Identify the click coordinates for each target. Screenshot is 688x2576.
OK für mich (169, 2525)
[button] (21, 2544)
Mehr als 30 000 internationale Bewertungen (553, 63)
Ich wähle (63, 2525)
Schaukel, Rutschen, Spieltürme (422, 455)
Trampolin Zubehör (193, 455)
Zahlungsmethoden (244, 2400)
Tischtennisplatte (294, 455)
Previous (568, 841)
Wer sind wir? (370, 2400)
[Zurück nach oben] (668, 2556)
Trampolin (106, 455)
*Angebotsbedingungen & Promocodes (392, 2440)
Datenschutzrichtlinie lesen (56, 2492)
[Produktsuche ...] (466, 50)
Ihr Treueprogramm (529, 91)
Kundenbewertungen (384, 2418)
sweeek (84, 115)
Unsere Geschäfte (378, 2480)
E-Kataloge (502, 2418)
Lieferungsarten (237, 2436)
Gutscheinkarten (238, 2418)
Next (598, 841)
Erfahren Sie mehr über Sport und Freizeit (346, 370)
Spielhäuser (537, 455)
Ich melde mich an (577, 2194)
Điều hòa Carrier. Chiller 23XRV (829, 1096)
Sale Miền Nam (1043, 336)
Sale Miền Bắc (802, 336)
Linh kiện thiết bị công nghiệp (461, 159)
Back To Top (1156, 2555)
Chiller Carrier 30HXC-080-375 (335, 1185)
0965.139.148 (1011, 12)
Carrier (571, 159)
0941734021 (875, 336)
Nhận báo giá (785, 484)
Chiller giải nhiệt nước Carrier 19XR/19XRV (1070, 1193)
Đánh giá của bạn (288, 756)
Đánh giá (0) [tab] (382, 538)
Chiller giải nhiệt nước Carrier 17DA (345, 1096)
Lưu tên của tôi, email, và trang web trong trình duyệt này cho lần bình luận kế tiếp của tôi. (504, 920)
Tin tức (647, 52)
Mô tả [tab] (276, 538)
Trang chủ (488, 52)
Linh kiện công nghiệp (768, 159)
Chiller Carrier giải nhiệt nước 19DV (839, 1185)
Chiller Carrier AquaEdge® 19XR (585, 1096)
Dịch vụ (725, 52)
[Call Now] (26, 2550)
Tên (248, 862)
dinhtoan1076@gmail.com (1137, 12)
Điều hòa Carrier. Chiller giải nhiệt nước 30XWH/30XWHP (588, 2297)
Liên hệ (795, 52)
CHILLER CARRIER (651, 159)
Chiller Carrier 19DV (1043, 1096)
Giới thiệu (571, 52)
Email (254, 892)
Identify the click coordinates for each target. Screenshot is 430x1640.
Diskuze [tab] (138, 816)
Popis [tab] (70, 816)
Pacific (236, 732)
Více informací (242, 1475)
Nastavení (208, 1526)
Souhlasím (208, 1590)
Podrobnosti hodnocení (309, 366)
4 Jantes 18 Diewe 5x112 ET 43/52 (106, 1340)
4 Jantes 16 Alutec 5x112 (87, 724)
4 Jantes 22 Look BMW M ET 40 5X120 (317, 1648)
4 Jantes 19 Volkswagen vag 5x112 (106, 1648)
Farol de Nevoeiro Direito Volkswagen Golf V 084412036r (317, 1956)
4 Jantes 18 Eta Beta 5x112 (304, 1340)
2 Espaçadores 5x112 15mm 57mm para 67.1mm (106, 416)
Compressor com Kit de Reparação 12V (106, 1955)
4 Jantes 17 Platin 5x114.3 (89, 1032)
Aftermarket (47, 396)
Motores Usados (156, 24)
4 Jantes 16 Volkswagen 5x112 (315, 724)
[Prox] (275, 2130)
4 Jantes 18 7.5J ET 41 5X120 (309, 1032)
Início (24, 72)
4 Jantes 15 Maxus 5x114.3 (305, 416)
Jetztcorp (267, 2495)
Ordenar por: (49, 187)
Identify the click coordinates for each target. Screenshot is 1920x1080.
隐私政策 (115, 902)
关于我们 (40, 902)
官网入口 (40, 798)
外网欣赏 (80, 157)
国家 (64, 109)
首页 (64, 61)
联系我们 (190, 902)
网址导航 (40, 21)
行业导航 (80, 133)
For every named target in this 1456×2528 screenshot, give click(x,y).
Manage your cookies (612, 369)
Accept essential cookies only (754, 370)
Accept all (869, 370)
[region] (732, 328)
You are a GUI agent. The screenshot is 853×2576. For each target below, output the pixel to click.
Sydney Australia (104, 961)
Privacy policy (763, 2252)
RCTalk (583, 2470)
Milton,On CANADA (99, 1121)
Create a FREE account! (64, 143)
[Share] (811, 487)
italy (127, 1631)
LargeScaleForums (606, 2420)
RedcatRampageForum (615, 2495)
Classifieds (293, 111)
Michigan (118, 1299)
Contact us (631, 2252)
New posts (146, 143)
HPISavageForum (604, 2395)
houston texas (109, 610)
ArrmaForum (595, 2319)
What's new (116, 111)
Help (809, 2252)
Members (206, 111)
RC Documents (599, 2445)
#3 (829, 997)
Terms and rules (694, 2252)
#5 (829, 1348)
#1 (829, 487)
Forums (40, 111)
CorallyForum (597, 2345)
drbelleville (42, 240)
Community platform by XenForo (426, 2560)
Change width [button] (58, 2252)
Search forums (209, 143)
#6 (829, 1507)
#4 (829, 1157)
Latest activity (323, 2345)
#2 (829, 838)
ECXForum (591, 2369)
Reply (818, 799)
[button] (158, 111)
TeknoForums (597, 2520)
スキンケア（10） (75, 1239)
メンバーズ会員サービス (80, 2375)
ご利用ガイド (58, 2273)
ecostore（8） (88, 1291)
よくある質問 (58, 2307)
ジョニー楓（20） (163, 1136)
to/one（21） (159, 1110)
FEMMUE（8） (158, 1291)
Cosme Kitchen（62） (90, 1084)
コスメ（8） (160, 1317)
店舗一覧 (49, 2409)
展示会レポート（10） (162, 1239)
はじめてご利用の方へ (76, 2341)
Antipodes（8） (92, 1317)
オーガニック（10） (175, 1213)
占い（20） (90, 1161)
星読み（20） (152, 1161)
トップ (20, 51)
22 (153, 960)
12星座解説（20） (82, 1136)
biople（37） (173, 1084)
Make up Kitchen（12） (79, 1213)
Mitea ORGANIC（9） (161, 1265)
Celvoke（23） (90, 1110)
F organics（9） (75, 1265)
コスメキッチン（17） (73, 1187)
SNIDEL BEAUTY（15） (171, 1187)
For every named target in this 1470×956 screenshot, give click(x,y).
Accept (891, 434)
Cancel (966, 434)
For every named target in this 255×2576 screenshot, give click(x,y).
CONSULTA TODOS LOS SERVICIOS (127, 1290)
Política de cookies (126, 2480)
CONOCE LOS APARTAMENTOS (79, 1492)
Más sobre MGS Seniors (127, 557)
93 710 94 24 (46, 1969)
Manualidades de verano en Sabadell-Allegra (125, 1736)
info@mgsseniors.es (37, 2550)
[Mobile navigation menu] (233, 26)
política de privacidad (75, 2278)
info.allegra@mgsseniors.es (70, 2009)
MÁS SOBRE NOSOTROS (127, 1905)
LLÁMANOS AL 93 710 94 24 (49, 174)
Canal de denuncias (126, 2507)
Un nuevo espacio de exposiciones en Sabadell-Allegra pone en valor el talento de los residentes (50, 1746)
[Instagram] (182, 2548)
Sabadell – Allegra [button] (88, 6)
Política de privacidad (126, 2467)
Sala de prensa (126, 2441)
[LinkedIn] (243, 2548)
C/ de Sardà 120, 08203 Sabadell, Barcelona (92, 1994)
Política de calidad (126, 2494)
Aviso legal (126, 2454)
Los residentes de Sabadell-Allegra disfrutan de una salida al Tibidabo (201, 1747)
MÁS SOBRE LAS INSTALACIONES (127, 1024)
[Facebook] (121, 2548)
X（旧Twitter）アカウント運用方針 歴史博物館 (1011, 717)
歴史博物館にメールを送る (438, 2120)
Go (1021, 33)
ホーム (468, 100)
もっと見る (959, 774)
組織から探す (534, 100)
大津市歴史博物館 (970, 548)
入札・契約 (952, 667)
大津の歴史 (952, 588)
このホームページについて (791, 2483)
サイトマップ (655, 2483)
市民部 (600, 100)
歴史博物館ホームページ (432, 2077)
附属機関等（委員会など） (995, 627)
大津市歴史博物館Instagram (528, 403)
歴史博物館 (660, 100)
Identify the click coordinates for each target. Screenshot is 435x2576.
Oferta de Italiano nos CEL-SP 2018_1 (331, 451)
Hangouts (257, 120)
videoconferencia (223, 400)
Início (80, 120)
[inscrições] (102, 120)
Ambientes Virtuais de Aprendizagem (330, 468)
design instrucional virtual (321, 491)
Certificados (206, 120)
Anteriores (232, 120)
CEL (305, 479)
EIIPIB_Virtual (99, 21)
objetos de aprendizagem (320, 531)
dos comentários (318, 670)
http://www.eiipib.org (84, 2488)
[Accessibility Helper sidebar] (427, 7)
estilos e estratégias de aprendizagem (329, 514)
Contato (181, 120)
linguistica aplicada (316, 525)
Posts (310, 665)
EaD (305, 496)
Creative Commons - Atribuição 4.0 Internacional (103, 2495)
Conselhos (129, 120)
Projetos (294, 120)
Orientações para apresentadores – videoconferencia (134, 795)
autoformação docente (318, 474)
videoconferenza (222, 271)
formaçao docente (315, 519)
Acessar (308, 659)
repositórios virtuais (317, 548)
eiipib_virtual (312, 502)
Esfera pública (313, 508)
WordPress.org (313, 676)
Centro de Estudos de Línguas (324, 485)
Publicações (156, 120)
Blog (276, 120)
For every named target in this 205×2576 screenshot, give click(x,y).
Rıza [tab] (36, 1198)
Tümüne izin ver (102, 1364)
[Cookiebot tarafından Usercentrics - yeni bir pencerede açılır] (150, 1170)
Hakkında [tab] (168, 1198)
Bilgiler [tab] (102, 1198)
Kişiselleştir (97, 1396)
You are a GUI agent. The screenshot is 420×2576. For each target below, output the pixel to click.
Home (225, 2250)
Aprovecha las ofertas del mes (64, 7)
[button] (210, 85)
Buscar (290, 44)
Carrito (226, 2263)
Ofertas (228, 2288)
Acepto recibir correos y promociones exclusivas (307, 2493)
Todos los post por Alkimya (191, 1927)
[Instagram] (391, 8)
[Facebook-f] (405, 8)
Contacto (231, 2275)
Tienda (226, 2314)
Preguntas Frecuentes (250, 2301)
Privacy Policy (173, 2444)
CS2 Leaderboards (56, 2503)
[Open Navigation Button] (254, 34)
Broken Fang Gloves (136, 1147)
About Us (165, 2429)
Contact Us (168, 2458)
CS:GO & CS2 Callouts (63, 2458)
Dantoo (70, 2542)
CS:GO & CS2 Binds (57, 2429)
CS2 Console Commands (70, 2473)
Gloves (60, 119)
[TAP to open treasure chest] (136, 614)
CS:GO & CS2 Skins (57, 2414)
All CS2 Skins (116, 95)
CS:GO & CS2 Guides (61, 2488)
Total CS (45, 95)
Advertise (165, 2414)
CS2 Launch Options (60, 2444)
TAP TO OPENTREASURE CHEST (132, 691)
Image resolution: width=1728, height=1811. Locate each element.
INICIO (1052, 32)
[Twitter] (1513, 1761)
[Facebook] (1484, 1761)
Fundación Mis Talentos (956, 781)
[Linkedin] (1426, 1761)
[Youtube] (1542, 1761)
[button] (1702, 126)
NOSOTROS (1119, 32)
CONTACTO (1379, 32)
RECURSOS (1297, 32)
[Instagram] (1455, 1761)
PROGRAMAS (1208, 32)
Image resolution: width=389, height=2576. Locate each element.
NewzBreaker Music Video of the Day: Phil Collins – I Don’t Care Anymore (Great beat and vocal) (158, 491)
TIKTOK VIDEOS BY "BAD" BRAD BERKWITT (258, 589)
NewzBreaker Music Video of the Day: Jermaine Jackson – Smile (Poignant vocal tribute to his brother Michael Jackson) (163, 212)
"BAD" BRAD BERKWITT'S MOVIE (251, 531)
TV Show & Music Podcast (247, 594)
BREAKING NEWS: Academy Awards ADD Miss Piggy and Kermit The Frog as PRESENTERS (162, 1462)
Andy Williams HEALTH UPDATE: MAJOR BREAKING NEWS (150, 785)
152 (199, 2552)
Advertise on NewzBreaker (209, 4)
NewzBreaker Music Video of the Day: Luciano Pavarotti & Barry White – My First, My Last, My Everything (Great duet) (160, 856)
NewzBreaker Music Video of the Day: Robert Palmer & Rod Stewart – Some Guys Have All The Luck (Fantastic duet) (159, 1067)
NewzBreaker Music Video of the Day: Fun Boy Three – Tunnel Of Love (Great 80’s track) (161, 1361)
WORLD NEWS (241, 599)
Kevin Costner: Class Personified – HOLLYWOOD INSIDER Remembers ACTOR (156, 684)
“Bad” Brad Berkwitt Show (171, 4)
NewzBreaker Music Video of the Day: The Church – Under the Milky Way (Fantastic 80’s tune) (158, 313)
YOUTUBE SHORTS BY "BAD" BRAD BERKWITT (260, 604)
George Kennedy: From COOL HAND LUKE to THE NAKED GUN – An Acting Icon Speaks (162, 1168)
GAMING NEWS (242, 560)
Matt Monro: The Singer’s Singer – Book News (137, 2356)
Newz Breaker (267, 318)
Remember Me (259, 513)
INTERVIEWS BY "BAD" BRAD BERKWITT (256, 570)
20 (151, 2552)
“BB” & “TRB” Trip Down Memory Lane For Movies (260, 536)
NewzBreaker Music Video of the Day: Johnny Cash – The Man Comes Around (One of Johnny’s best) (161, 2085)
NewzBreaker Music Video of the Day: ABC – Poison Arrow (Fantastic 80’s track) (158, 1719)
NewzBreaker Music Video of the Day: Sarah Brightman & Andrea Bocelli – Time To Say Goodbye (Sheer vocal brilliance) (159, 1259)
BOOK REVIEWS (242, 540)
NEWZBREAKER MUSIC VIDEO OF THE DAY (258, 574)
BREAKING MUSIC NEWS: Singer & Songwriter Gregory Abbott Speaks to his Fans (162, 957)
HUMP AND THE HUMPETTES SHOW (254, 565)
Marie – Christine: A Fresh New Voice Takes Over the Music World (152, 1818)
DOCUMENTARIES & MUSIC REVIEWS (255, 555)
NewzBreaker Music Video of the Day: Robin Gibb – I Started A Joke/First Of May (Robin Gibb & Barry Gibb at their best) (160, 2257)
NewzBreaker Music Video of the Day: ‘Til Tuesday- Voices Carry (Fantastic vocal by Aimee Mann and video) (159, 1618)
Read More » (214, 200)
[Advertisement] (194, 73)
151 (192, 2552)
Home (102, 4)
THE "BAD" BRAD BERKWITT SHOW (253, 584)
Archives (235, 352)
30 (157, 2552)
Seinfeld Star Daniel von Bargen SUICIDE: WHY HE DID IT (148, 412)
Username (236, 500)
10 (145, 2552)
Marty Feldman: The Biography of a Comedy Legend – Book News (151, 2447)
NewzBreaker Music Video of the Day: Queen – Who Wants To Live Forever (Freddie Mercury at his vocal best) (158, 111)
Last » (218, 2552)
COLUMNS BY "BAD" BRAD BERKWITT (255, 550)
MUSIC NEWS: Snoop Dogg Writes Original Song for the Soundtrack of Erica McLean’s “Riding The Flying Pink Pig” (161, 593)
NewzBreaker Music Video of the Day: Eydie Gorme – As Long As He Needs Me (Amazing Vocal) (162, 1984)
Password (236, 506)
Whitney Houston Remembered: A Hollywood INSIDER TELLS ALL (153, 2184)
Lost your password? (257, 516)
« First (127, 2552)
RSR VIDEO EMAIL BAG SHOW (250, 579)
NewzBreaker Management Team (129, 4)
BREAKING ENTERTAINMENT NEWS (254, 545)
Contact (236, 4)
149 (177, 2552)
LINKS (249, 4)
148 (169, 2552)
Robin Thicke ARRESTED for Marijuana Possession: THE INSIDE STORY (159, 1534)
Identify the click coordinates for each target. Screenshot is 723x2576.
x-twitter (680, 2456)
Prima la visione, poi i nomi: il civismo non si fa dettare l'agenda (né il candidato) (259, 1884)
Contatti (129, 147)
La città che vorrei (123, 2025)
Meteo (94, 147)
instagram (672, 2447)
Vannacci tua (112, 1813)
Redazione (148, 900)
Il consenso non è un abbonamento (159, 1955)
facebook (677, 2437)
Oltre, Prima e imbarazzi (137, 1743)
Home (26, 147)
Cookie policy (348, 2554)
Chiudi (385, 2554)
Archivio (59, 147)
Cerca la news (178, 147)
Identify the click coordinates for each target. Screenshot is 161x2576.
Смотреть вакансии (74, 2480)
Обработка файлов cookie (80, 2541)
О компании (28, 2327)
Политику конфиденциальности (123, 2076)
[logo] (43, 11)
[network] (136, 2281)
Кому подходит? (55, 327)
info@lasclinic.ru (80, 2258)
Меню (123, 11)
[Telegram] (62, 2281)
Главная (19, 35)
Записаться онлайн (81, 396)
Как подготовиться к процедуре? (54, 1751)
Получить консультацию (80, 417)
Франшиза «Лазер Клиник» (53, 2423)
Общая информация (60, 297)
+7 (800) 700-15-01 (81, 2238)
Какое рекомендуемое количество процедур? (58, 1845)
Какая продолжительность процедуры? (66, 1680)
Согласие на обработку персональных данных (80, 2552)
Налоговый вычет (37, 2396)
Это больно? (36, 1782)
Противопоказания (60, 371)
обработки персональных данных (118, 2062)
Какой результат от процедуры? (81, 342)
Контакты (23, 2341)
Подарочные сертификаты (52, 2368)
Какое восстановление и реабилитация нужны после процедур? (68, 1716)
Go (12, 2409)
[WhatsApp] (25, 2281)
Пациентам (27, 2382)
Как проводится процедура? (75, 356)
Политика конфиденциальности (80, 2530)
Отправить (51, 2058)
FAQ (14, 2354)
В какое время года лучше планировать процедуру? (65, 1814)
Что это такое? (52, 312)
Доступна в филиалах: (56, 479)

**WHAT YOU ARE ASKED TO DO**
Among the records above, a stretch begins at the line containing "RedcatRampageForum (615, 2495)" and ends at the line containing "Forums (40, 111)". Restate that stretch word for word, and nothing else.

**SOLUTION TO THE EXERCISE**
RedcatRampageForum (615, 2495)
Classifieds (293, 111)
Michigan (118, 1299)
Contact us (631, 2252)
New posts (146, 143)
HPISavageForum (604, 2395)
houston texas (109, 610)
ArrmaForum (595, 2319)
What's new (116, 111)
Help (809, 2252)
Members (206, 111)
RC Documents (599, 2445)
#3 (829, 997)
Terms and rules (694, 2252)
#5 (829, 1348)
#1 (829, 487)
Forums (40, 111)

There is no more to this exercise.